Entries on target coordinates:

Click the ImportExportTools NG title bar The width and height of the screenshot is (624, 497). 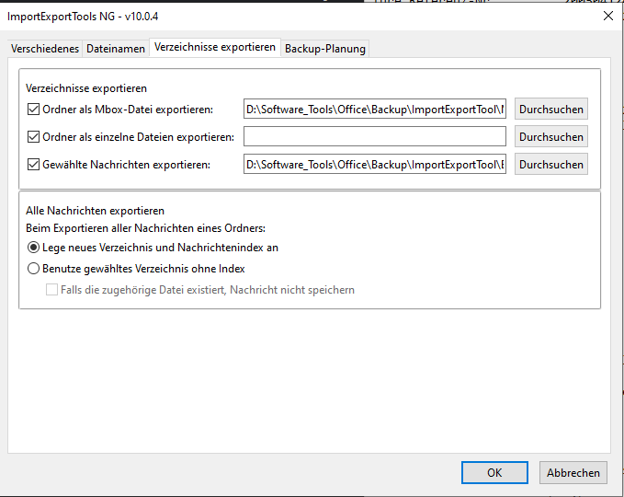276,15
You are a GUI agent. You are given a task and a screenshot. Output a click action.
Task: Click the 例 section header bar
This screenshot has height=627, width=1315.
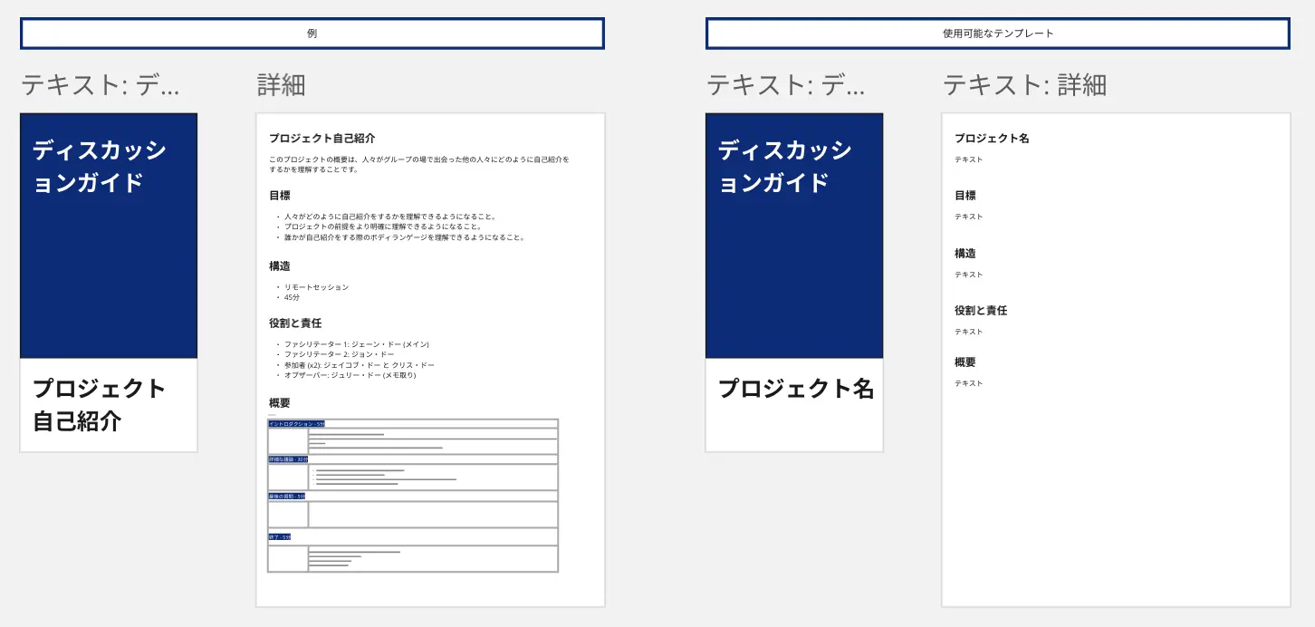pyautogui.click(x=312, y=34)
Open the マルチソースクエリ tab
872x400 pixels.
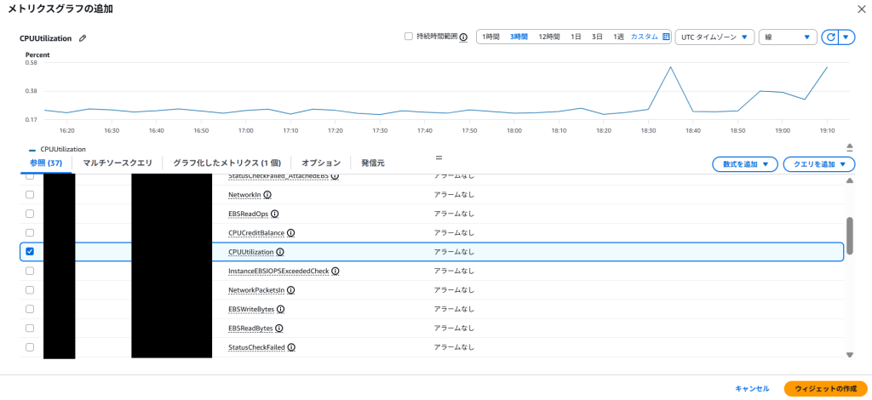coord(118,163)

— Task requirements —
Give the lines from the one containing "You are a GUI" through the end of the entries as a JSON list of strings, one string per line, with blank lines and pictures left out.

— Problem solution —
[
  "You are a GUI agent. You are given a task and a screenshot. Output a click action.",
  "Task: Click the 例 section header bar",
  "This screenshot has height=627, width=1315.",
  "pyautogui.click(x=312, y=34)",
  "Open the マルチソースクエリ tab",
  "872x400 pixels.",
  "coord(118,163)"
]